Could A Responsible Publisher Kitemark Counter Ad Blocking?

I suspect there are few people who admire BuzzFeed's clickbait articles with warnings that "number 6 made me cry" or "you won't believe number 8," but their chief executive has pointed out an uncomfortable truth that all in the media need to come to terms with. When Jonah Peretti warns that publishers have brought a lot of ad blocking on themselves, you kind of have to admit that he is right, at least partially.

The answer is quite clearly that advertising that is less intrusive needs to be prioritised over advertising that gets in the way and slows down the reader experience. But how would anyone know? Responsible publishers are let down by the rogue sites that shower you with pop-ups and video ads that blare out automatically. Could it just be possible that if we could sort the wheat from the chaff, the good from the bad, then people could choose just to block the sites that we all find annoying?

It's only part of the answer, because I truly believe there are people out there who want to have their cake and eat it. They want free content but don't want ads getting in the way, no matter how unobtrusive they are. However, for the half of blockers who cite their motivation as getting rid of intrusive advertising, how about the olive branch of a "white list" of publishers who minimise spots made available to advertisers and who do not engage in any tricks to get clicks nor cover up content with obtrusive messages.

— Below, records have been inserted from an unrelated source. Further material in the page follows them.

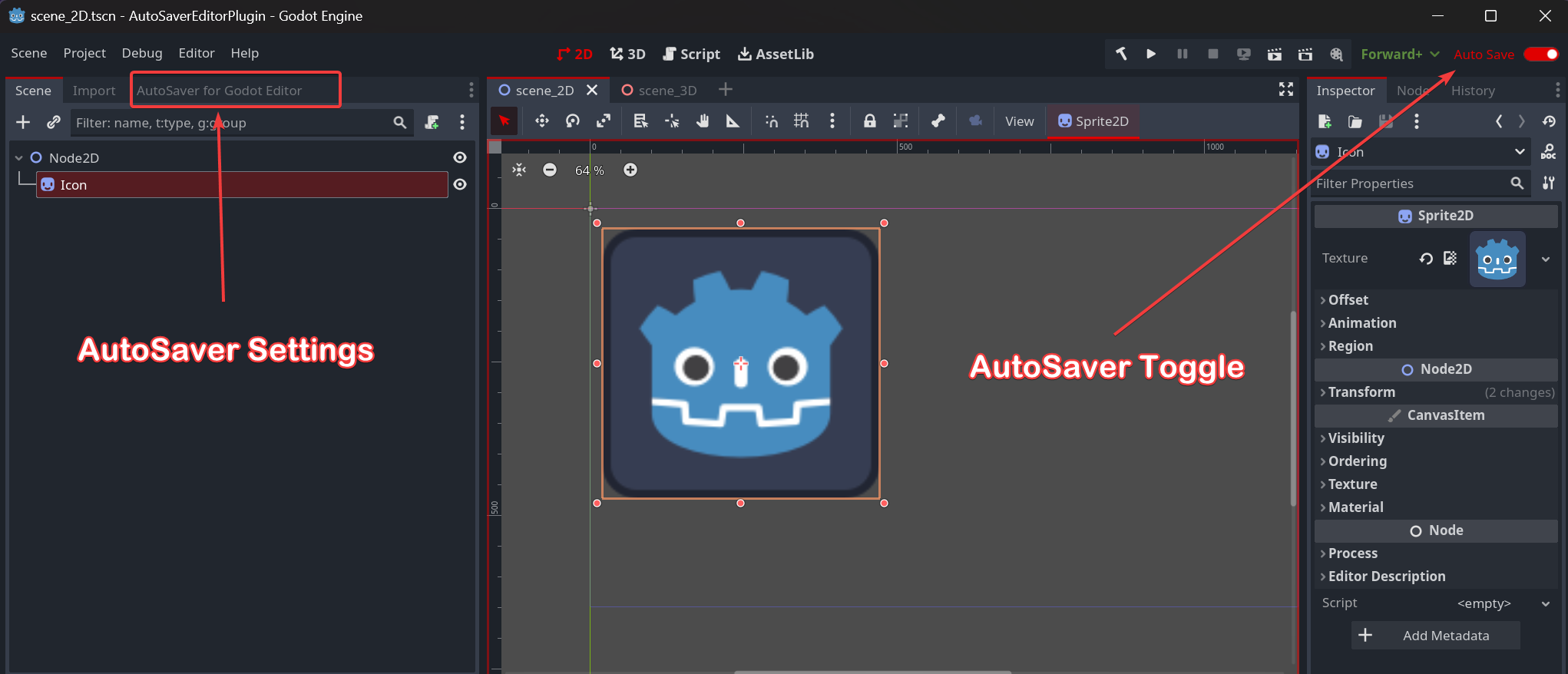
Task: Zoom in on the viewport with the plus icon
Action: [630, 170]
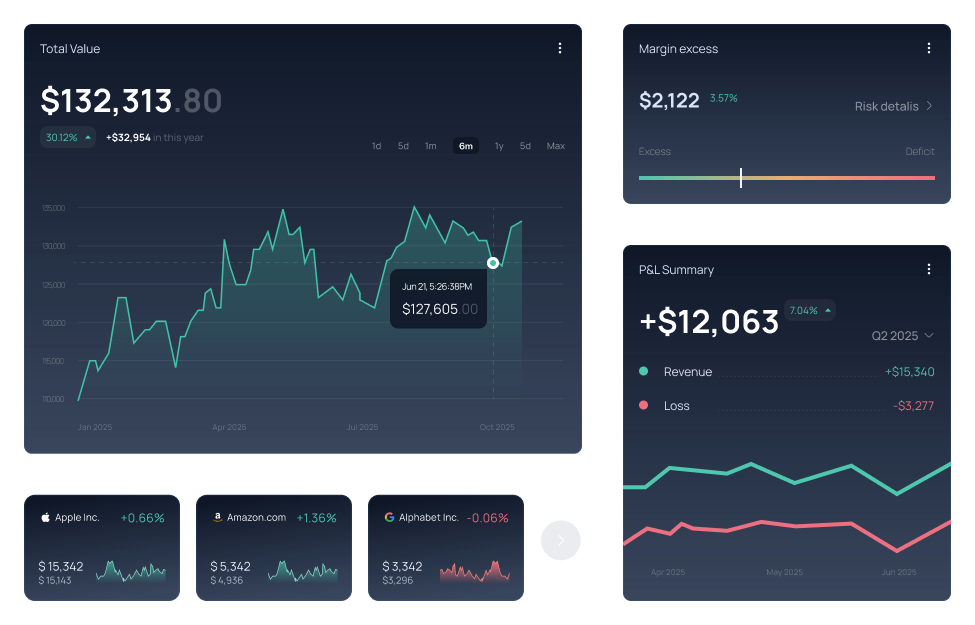
Task: Click the Google icon on Alphabet Inc. card
Action: [x=389, y=517]
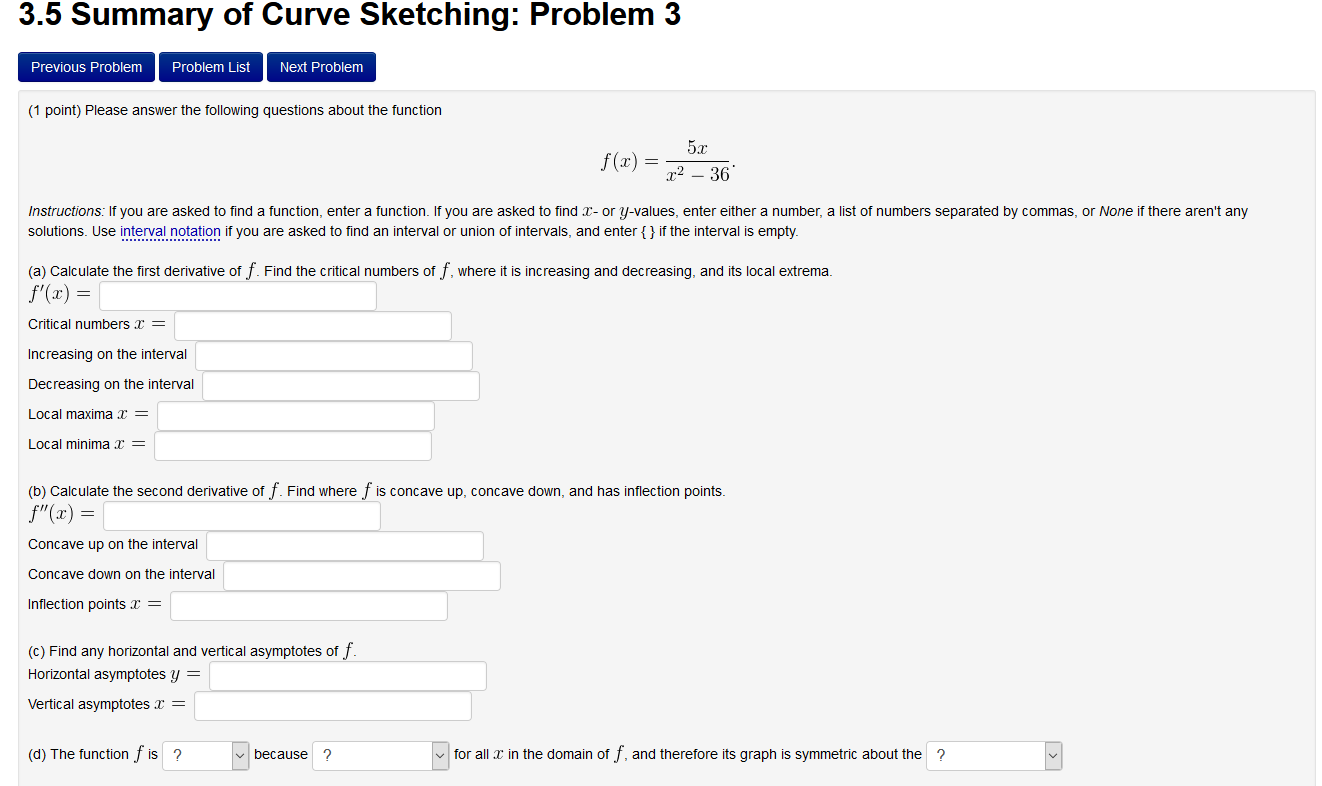Click the Local maxima answer box

coord(295,415)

It's a simple idea and there would be a lot of work required but when you look at the big news publishers, the huge sites that we all go to every day, they are mostly the good guys. So why not have a kitemark or some sort of vetting system where a body, such as the AOP, could provide certification that the ads are as unobtrusive as possible? White and black lists are common for content, whether for age-related access or for preventing brands advertising next to inappropriate content, so why not for advertising practices?

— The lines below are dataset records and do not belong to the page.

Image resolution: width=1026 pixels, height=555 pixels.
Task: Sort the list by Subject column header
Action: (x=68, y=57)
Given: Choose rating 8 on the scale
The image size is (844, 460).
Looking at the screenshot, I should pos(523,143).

It would allow ad blockers to offer a filter for avoiding ads on sites that are obtrusive, and the list would presumably be a very useful tool for brands looking to buy direct or even for networks to offer an option where brands could chose to only buy space on sites bearing the kitemark. Perhaps it would need to be done the other way with a list of sites to avoid. Whichever way it would work best, it's must be worth trying. Either way, reputable publishers would have a way of showing they are a good place for brands to put their ad budget in to at the same time as possibly convincing ad-blocking software to let down its guard when users visit it.

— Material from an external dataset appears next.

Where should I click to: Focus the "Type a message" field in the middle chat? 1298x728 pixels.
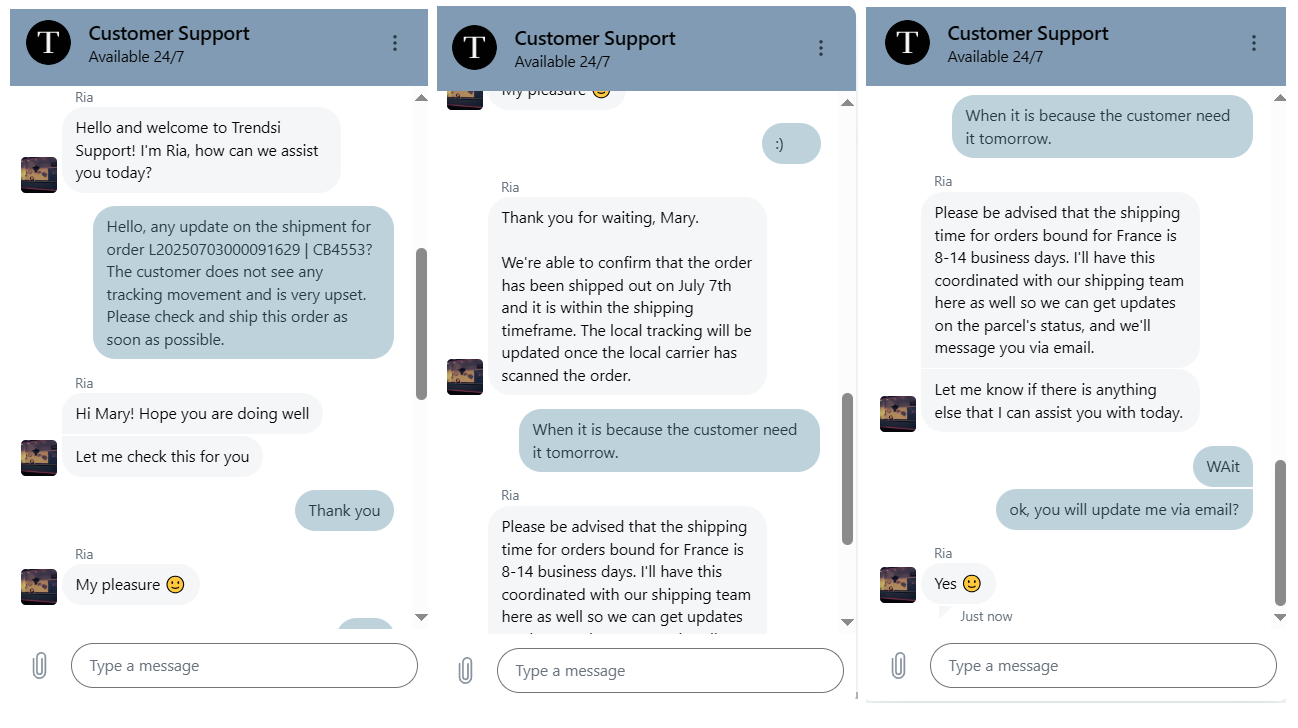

Usually when an industry faces a widespread boycott -- more than one in three Millennials block ads -- its wise gurus get together and come up with a response. I don't see any sign of this happening in publishing. The first step in dealing with any problem is acknowledging it exists and that you contribute to it. The next is tackling it and what better way than encouraging good housekeeping among publishers which could be rewarded by them being let through the clutches of ad blocking software that wants to play ball?

I can't see a better way, a clearer clarion call than certifying reputable publishers. Even if it's not a 'yes' or a 'no' on whether they are obtrusive, because not everyone can agree on the term, they could still be given a score and then it's up to end users and advertisers.

If you still think it's not worth the effort, consider this. I asked the IAB UK to elaborate on the finding that more than one in three millennials who block ads. Given that males are more prevalent blockers, I wanted to refine this to how many male millennials block. They weren't able to provide a figure because it would make the redefined user group too small to be statistically relevant. However, I will lay you a bet that it will be going on for 40% or more and will continue to rise until advertisers will only have visibility of half the market.

Before everyone gets tarred with the same brush, it's time for the industry to let the good guys shine, isn't it?